RECORDS SHOWN »
++++
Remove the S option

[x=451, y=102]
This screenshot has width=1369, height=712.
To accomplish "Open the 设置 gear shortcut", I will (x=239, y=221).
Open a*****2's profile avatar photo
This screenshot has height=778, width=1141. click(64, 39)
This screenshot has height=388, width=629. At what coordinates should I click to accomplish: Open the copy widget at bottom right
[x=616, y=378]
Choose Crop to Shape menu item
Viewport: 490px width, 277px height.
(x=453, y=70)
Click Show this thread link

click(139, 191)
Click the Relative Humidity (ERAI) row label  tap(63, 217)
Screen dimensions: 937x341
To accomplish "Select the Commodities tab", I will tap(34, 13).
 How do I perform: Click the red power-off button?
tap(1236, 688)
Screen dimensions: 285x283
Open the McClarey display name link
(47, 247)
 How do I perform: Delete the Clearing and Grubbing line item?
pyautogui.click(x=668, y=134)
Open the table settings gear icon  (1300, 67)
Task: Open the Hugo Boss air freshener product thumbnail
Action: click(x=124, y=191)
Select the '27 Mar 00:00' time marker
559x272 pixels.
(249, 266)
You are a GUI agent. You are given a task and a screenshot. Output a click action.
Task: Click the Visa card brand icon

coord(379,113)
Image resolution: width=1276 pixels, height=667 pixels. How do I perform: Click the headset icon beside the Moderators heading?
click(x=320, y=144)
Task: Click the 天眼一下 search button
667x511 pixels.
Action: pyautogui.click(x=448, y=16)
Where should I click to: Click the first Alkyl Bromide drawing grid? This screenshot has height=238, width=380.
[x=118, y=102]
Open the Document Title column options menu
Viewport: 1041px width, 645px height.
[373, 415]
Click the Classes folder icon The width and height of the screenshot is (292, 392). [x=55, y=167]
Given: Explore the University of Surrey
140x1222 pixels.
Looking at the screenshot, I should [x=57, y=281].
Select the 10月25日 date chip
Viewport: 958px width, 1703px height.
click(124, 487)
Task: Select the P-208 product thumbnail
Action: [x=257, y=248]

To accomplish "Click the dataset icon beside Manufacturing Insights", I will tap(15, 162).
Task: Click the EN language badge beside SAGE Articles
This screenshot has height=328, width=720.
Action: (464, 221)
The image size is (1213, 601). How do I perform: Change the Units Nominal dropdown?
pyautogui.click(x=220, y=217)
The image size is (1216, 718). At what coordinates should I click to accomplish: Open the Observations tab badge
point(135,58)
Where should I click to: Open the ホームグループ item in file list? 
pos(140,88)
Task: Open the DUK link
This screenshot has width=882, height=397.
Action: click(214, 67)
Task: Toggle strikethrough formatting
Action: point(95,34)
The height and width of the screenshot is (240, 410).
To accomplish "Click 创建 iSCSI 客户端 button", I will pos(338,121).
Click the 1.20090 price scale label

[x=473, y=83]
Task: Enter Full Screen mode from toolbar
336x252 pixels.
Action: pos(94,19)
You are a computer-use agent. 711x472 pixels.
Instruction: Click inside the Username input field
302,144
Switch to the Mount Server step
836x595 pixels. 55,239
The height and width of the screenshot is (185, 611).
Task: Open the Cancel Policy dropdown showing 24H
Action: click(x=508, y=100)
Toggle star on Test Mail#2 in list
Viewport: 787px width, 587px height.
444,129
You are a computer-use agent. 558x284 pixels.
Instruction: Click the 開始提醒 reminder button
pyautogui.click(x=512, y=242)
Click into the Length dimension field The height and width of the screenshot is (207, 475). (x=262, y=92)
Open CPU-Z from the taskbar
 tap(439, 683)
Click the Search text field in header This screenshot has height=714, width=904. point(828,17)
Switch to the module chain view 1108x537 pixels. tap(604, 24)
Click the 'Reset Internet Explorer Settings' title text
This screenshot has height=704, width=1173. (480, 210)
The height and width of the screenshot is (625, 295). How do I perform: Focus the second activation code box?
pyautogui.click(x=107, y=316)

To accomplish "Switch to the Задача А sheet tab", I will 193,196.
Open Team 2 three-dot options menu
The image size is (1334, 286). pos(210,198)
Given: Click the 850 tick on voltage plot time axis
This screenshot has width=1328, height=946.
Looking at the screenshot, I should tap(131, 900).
++++
TASK DETAILS » Lines containing the string "agent" in the listing: say how many there are, giving only the number.

ANSWER » 3